SHORT TASK 1 → In the career sketch below, swap "Cape Cod" for "Nantucket" and write out the passage from "In 2003 Ethan" up to and including "the North Pacific." with that change.
== EXCERPT ==
His favourite job was as a landing craft captain and brown bear viewing guide in Katmai National Park; the bears would often walk right up to the boat as it was beached. He did short term contracts on several large oil spill cleanups and on oil spill response vessels in the Arctic Ocean as well as soil decontamination and hazmat cleanup projects on military bases.

.As a merchant seaman he worked river tugs that went up the coast and rivers of Alaska bringing supplies and fuel to isolated Eskimo villages. The native views of conservation, land use and the human role rounded out the scientific approach in subtle ways that he appreciates with  gratitude.

In 2003 Ethan started working as a a fishery observer again. The excellent Woods Hole training included marine mammal/bird/turtle ID, marine mammal necropsies, turtle resuscitation, and other useful input.

He observed boats up and down the East Coast and became Lead Observer/Coordinator for a special use longline research project on Cape Cod. It was there he amazed everyone by working in an office for short periods and even learned to use cell phones and laptops.

With the research vessel RV Casitas he worked for 2 years in the Northwest Hawaiian Islands on a marine debris project that removed hundred of tons of lost fishing gear out of prime Albatross, Monk Seal, Spinner Dolphin, and Green Turtle coral reef/atoll habitat.   On this same vessel he helped with the placement and repair of tsunami warning buoys in the North Pacific.

He then started working on dredges as a  Marine Endangered Species Observer, reporting mammal sightings and sea turtle mortalities. This led to work as an MMO and Lead MMO in the Gulf of Mexico for 2 years, where he learned a lot about teamwork and sperm whales.

He currently works as a international  transhipment observer on Japanese ships offshore West Africa, documenting the activities of the Atlantic tuna fleet and taking photos to use in future training courses for the fledgling program.

He also plays mandolin in blues and bluegrass bands during the short periods he stays on land.
===
SHORT TASK 2 → Reproduce the records word for word from the line with "At what (x,y)" up to and including the last line of the records, leaving the pictures out.
== EXERCISE MATERIALS ==
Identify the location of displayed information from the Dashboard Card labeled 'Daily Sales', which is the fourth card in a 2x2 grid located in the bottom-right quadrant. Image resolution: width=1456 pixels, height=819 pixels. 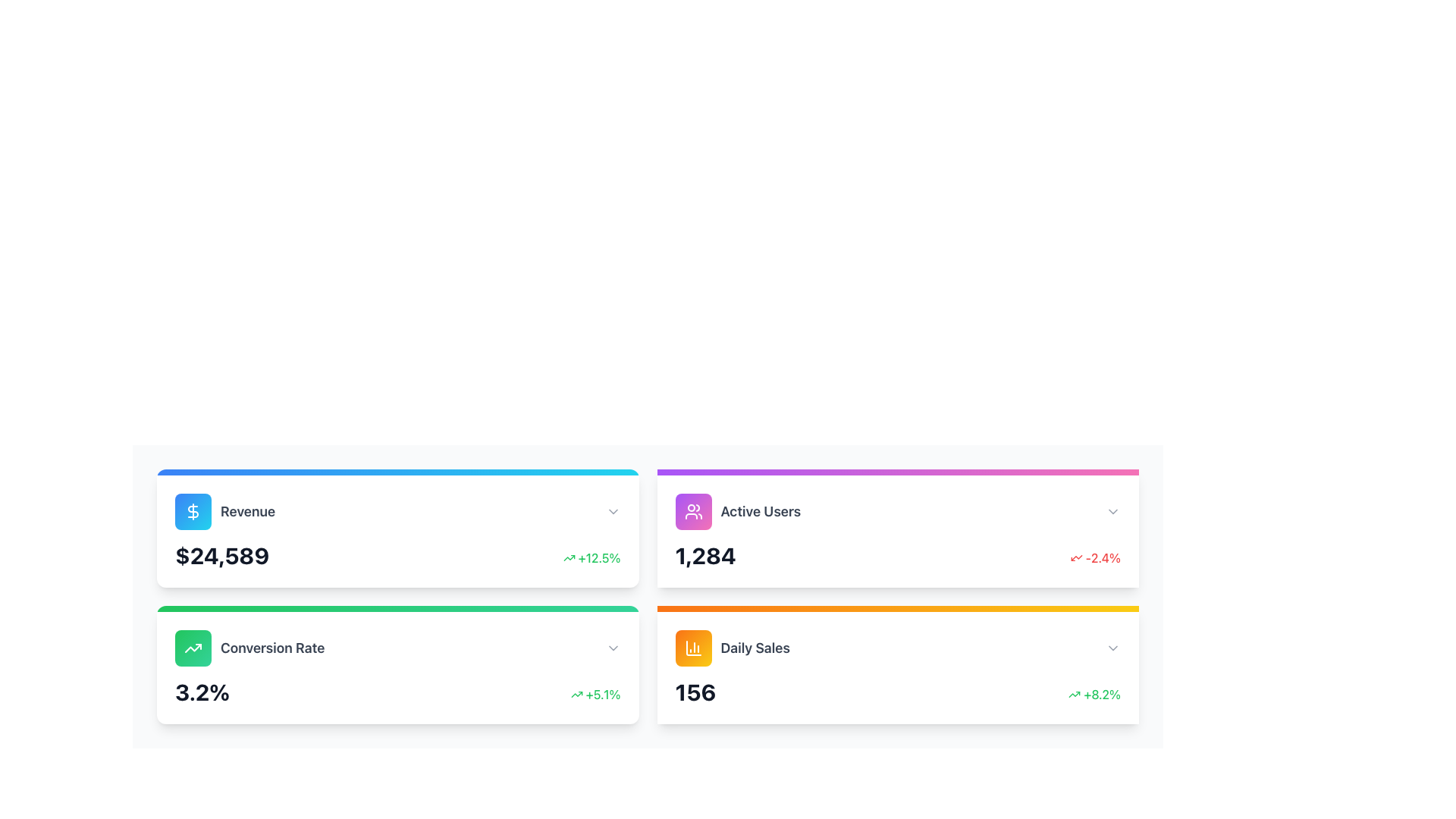
(898, 667).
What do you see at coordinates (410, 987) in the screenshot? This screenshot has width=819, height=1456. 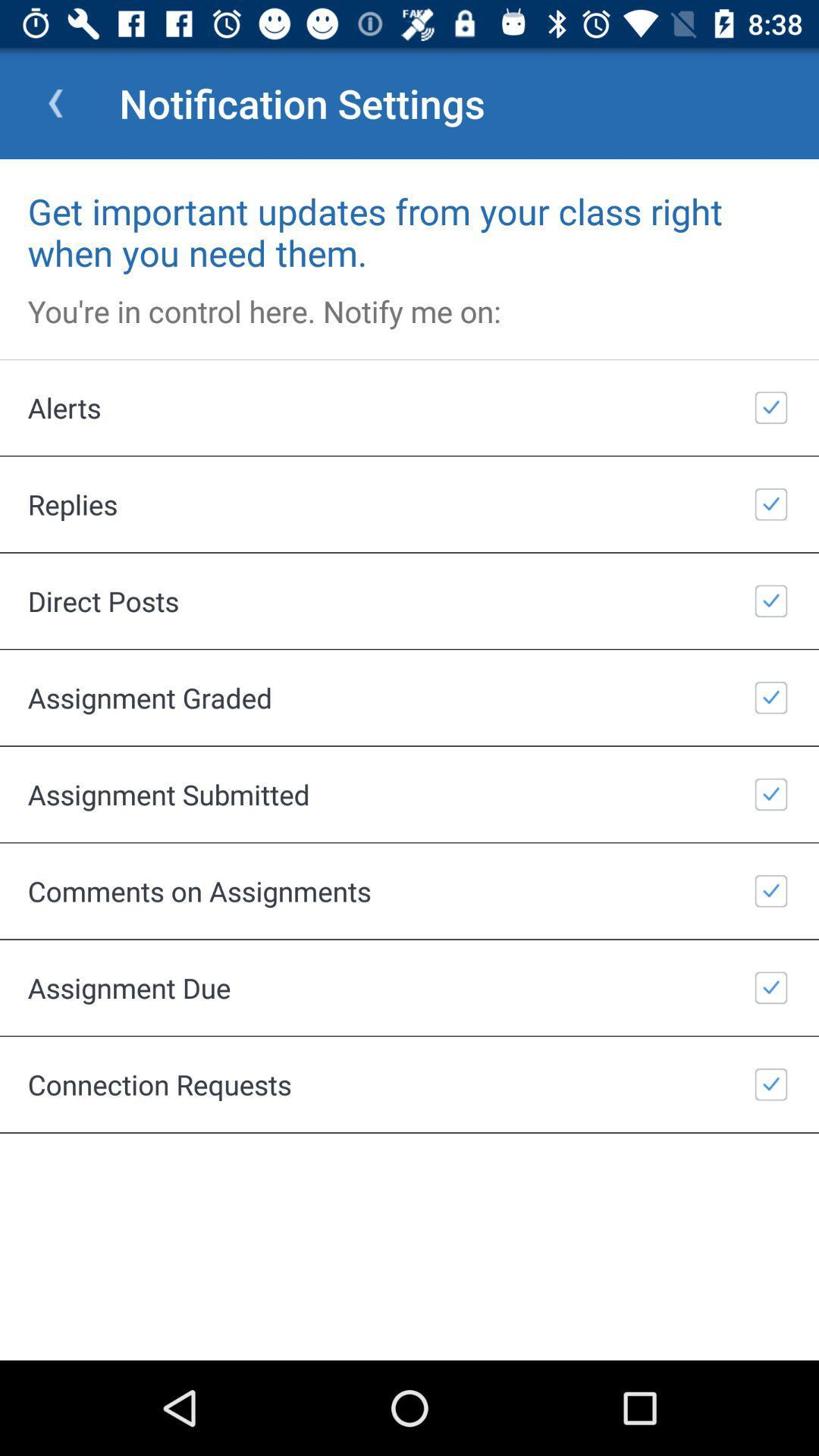 I see `item above the connection requests icon` at bounding box center [410, 987].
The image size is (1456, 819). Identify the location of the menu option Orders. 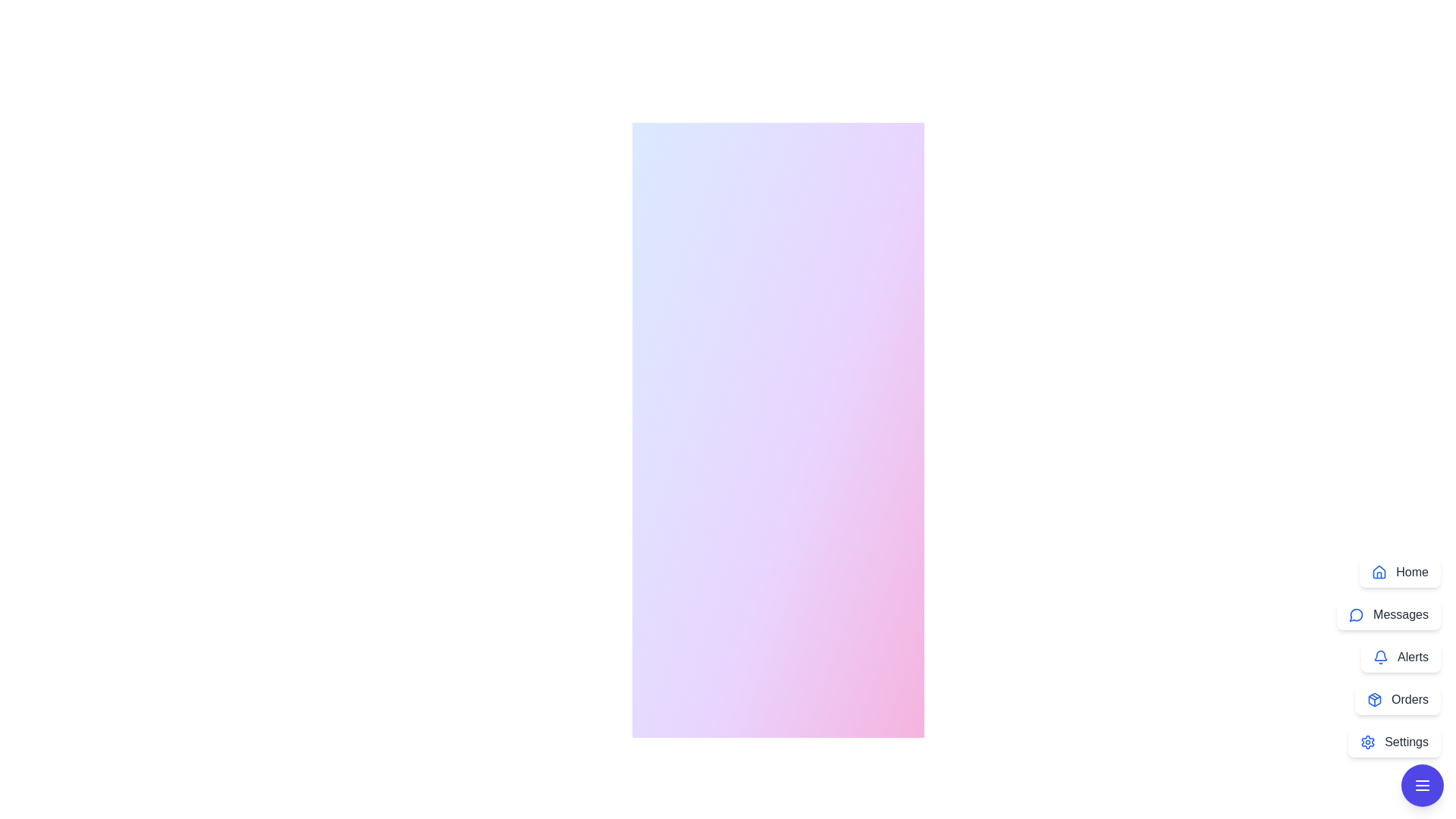
(1397, 699).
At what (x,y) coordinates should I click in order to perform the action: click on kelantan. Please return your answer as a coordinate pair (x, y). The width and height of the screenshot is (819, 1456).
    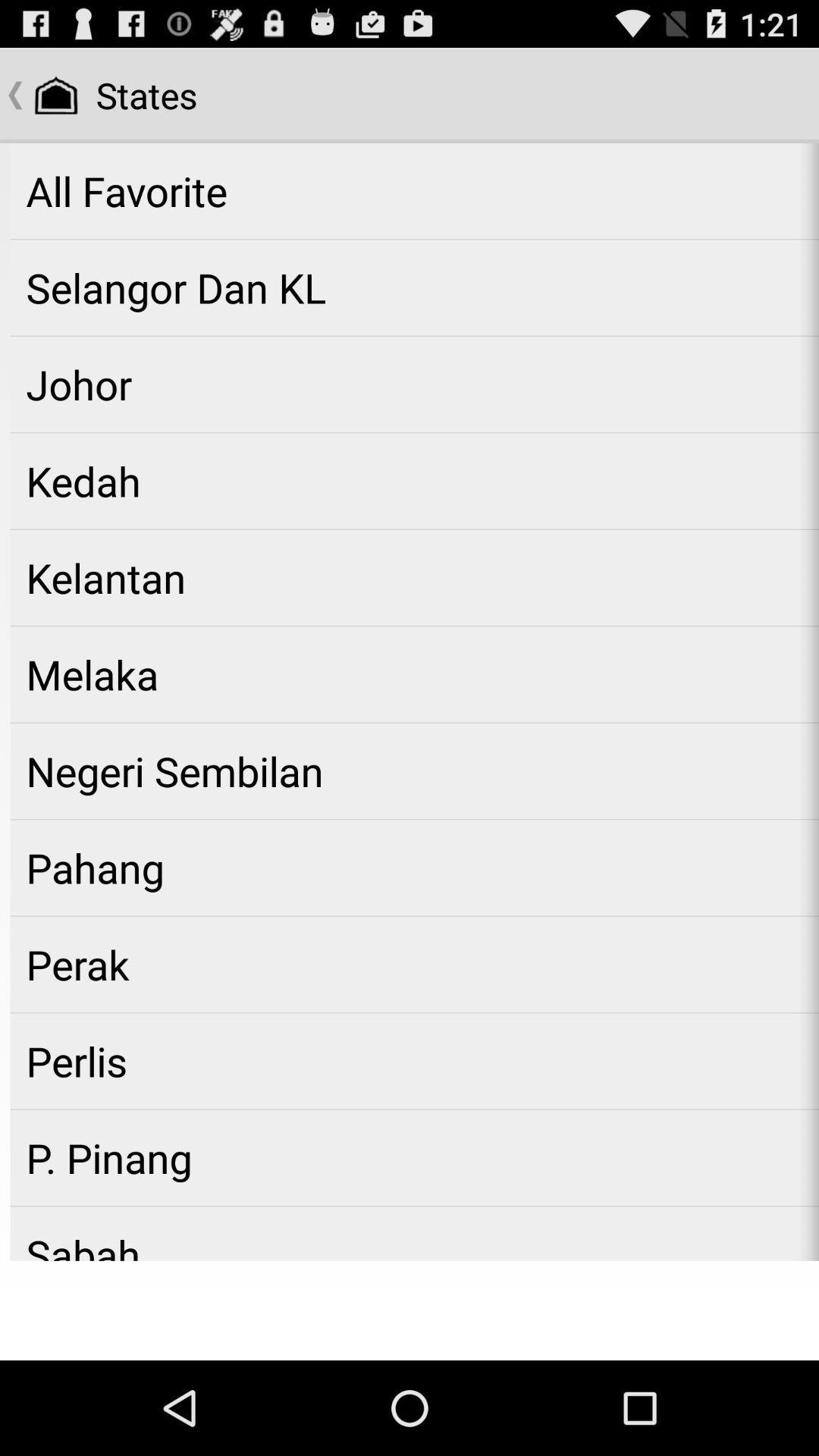
    Looking at the image, I should click on (414, 577).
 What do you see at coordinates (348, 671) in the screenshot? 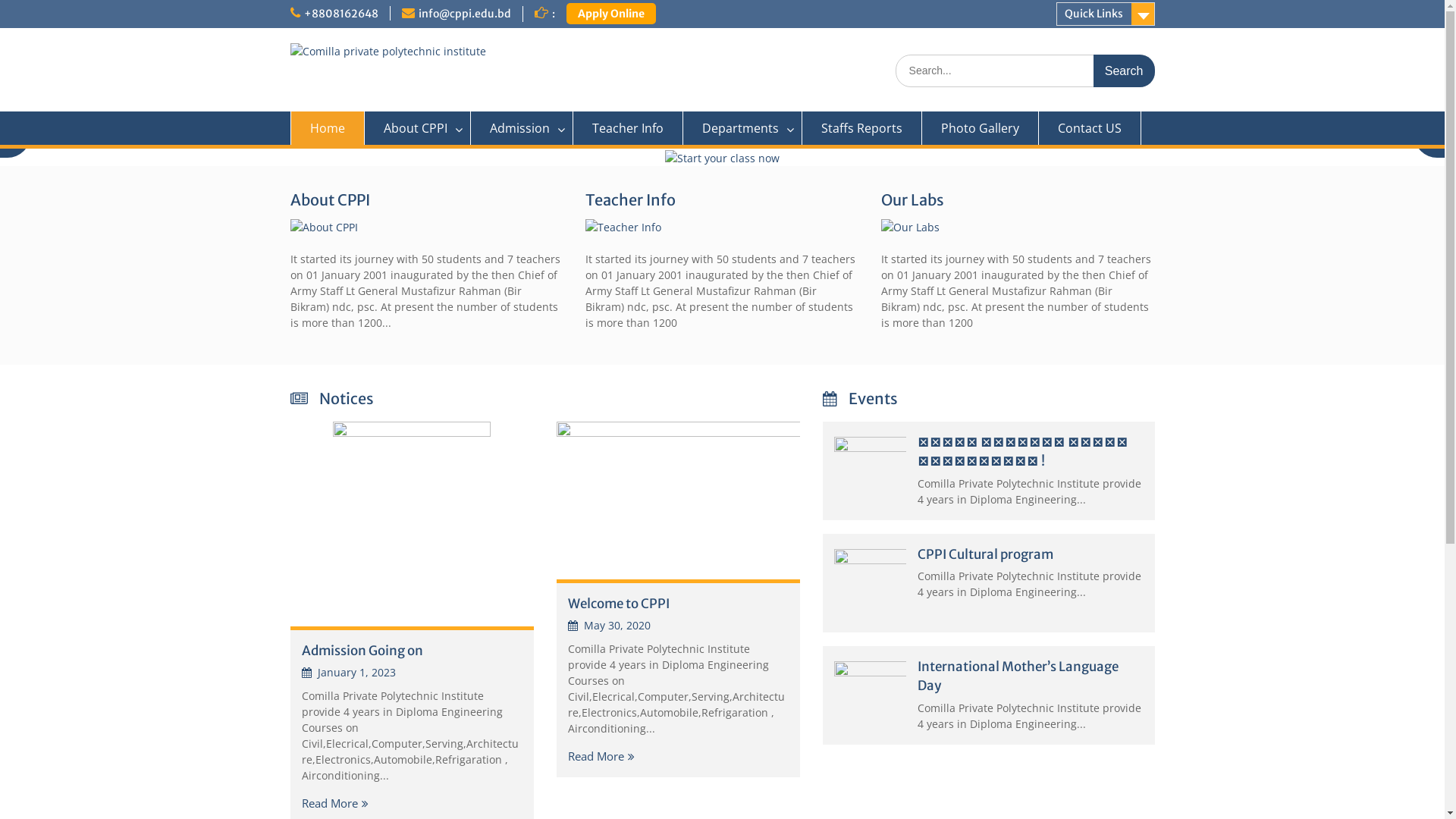
I see `'January 1, 2023'` at bounding box center [348, 671].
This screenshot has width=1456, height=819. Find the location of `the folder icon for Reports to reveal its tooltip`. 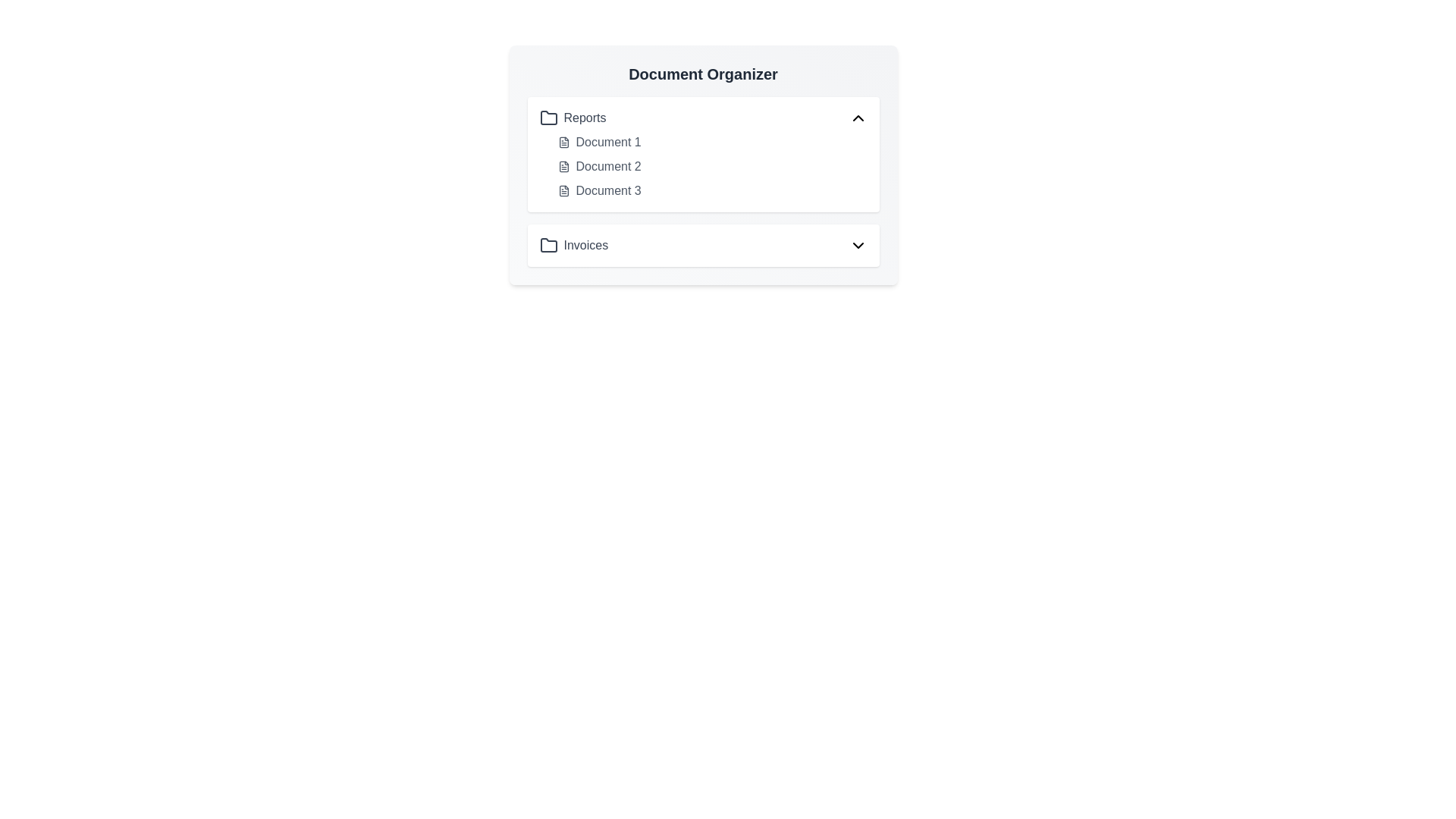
===
FINISHED ANSWER 1 →
In 2003 Ethan started working as a a fishery observer again. The excellent Woods Hole training included marine mammal/bird/turtle ID, marine mammal necropsies, turtle resuscitation, and other useful input.

He observed boats up and down the East Coast and became Lead Observer/Coordinator for a special use longline research project on Nantucket. It was there he amazed everyone by working in an office for short periods and even learned to use cell phones and laptops.

With the research vessel RV Casitas he worked for 2 years in the Northwest Hawaiian Islands on a marine debris project that removed hundred of tons of lost fishing gear out of prime Albatross, Monk Seal, Spinner Dolphin, and Green Turtle coral reef/atoll habitat.   On this same vessel he helped with the placement and repair of tsunami warning buoys in the North Pacific.

FINISHED ANSWER 2 →
At what (x,y) coordinates should I click in order to perform the action: click on kelantan. Please return your answer as a coordinate pair (x, y). The width and height of the screenshot is (819, 1456).
    Looking at the image, I should click on (414, 577).
 What do you see at coordinates (348, 671) in the screenshot? 
I see `'January 1, 2023'` at bounding box center [348, 671].
This screenshot has width=1456, height=819. Find the location of `the folder icon for Reports to reveal its tooltip`. 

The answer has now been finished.